*Extract*:
Istio_Examples/12-CircuitBreaking

Table of Contents

Description

This example displays how to configure a circuit breaking in Istio, as well on how to test it and trigger the limits sets.

Based on

This example is based on the OFFICIAL Istio documentation example regarding circuit breaking.

Fortio

aka. Fortio allows you to send traffic requests meanwhile being allowed to have some degree of control over them.

This is useful as we will try to reach/trigger the limits set in the DestinationRule configuration.

Configuration

Service

The service will forward incoming traffic from the service port 8080, that will be forwarded towards the port 80 from the deployment, which contains an HTTP service.

apiVersion: v1
kind: Service
metadata:
  name: helloworld
  labels:
    app: helloworld
    service: helloworld
spec:
  ports:
    - port: 8080
      name: http
      targetPort: 80
      protocol: TCP
      appProtocol: http
  selector:
    app: helloworld

Deployment

The deployment listen to the port 80 and 443, hosting an HTTP and HTTPS service respectively to the aforementioned ports.

Note:
For more information about the image used refer to here

apiVersion: apps/v1
kind: Deployment
metadata:
  name: helloworld
  labels:
    app: helloworld
spec:
  replicas: 1
  selector:
    matchLabels:
      app: helloworld
  template:
    metadata:
      labels:
        app: helloworld
    spec:
      containers:
        - name: helloworld
          image: oriolfilter/https-nginx-demo
          resources:
            requests:
              cpu: "100m"
          imagePullPolicy: IfNotPresent
          ports:
            - containerPort: 80
            - containerPort: 443

Destination rule

This destination rule configures and sets limits to the traffic with host destination helloworld.default.svc.cluster.local.

*Available data*:
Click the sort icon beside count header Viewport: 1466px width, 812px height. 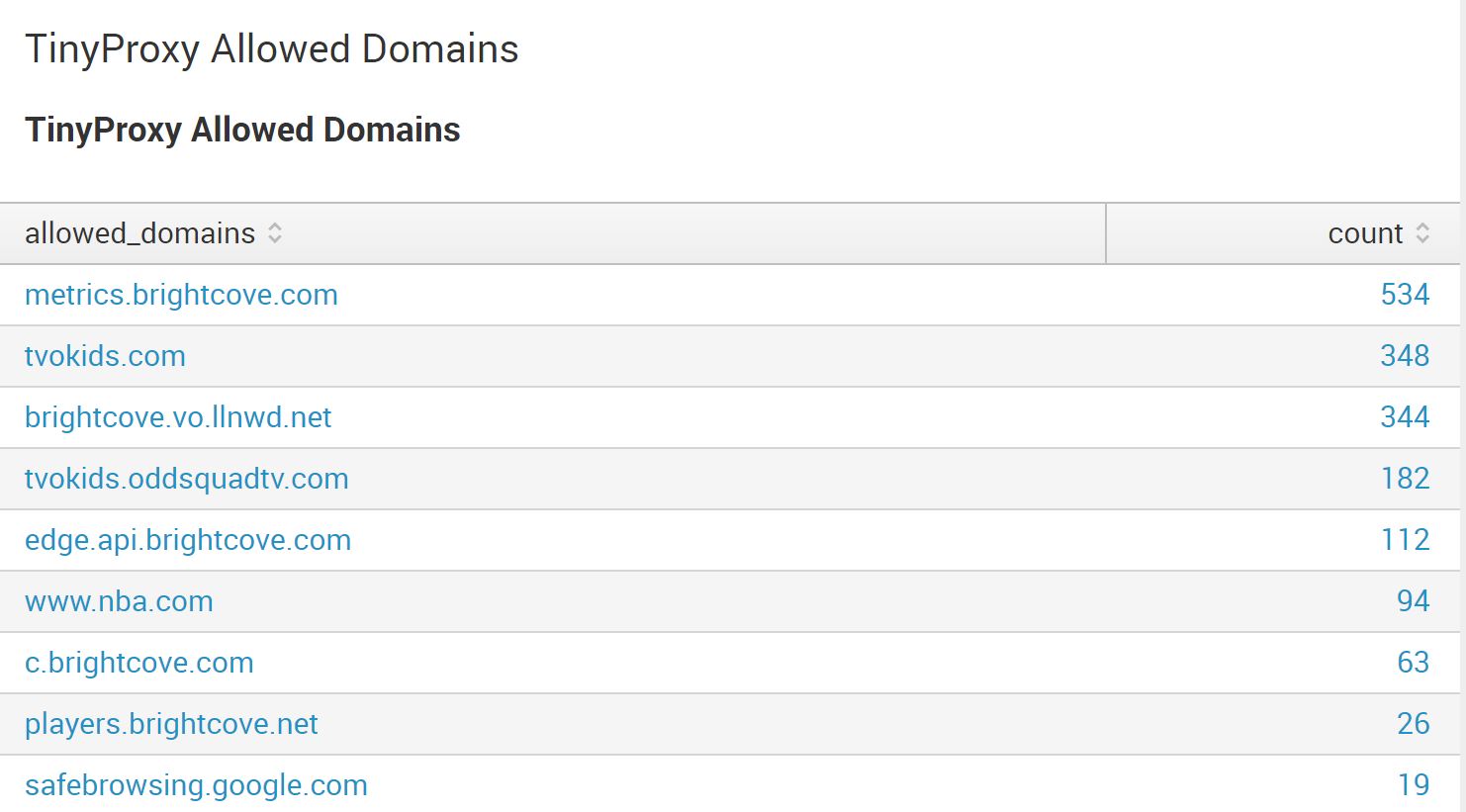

*Requirements*:
Answer from the Istio circuit breaking page:
(a) Which container image does the helloworld deployment run?
(b) On which port does the service receive traffic before forwarding it to port 80?
(c) Traffic to which host does the destination rule limit?

*Worked solution*:
(a) oriolfilter/https-nginx-demo
(b) 8080
(c) helloworld.default.svc.cluster.local